I obviously started thinking, are maybe all words connected in a large graph of synonyms? Or are words clustered into several groups with more or less similar meanings? And, if so, how many of such groups are there? A few tens? some hundreds? If you want to try to guess, this is your last chance.
Being the maniac I am, and having some basic knowledge of graph theory, I got my hands on the digital version of a thesaurus, and hacked in some quick scripts to find the answers. These are the results.
I used The Oxford American Writer's Thesaurus, it is also the one used by the Dictionary application available on Mac's. The version of the thesaurus I used has 31'673 ‘senses’ (i.e. entries relating a word with many other of the same meaning), and a total of 52'307 different words and small phrases.
Apart from a small set of very disconnected 193 senses (more details later), the rest of the 31'480 word senses are all linked together in the same group of connected words. This means that, pretty much from every word in the thesaurus you can get to every other word just by following chains of synonyms.

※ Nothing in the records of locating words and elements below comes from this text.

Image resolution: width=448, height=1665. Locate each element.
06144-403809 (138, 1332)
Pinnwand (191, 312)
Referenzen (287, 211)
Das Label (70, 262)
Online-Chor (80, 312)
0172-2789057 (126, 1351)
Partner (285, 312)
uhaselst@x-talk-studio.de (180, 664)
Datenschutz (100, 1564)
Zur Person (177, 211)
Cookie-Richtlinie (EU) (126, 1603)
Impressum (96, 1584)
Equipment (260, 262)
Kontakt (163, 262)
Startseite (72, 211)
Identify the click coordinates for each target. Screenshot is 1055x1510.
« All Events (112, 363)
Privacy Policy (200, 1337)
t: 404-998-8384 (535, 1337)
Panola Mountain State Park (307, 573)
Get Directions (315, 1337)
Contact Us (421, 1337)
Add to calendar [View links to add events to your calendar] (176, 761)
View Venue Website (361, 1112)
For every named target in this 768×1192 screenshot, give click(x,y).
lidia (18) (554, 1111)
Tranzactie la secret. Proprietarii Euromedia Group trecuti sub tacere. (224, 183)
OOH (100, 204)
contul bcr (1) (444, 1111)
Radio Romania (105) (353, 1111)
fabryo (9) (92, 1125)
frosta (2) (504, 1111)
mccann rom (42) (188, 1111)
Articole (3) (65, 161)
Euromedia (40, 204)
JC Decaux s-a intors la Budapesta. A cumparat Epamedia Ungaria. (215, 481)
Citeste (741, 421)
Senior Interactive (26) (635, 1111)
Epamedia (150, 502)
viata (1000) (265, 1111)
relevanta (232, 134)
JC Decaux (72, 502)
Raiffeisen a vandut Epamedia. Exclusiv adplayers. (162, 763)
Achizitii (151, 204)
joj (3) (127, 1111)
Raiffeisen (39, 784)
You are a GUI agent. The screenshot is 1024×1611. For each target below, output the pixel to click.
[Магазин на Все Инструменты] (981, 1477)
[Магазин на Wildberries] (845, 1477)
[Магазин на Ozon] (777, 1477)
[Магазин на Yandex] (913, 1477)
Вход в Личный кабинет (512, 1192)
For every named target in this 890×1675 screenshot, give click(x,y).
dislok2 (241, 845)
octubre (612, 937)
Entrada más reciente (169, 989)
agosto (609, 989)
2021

Even words with opposite meanings such as ‘good’ and ‘bad’ are connected, and not very far apart. Just by looking into the entries of two senses one finds that ‘good’ is listed as synonym of ‘mean’ (in the sense of accomplished), while ‘mean’ is listed as synonym of ‘bad’ (in the sense of base). If you are skeptic, here are the two relevant entries taken directly from the thesaurus:
accomplished: an accomplished bassoonist expert, skilled, skillful, masterly, successful, virtuoso, master, consummate, complete, proficient, talented, gifted, adept, adroit, deft, dexterous, able, good, competent, capable, efficient, experienced, seasoned, trained, practiced, professional, polished, ready, apt; informal great, mean, nifty, crack, ace, wizard; informal crackerjack.
base2: base motives sordid, ignoble, low, low-minded, mean, immoral, improper, unseemly, unscrupulous, unprincipled, dishonest, dishonorable, shameful, bad, wrong, evil, wicked, iniquitous, sinful. antonym noble.
Some more interesting trivia facts: In this large connected group, every word is connected to every other word by following, in average, 3.81 senses. So paths between different words tend to be very short. The center of the thesaurus is the word
from which you can get to any other connected word in an average of 2.66 senses.
The most distant pair of words is only 9 senses apart. These are the short phrases ‘swimming trunks’ and ‘in any other way’ which are connected by the following chain of senses:
bathing suit: swimming trunks - bathing suit
swimsuit: bathing suit - trunks
luggage: trunks - luggage
possession: luggage - assets
saving: assets - saving
but: saving - but
but: but - on the other hand
alternatively: on the other hand - otherwise
otherwise: otherwise - in any other way
The ‘boring’ words, which are disconnected from everything else, are usually words which only list a few synonyms and/or some usage notes in the thesaurus. The biggest group of such words has only 5 related senses. For those with curiosity, this is the full list of disconnected senses.
Also for those interested, the kind of programming techniques that I used to compute this information are very similar to those used by Stephen Dolan on his Six Degrees of Wikipedia. Although, being my graph considerably smaller, the results were obtained just by leaving a single computer running overnight.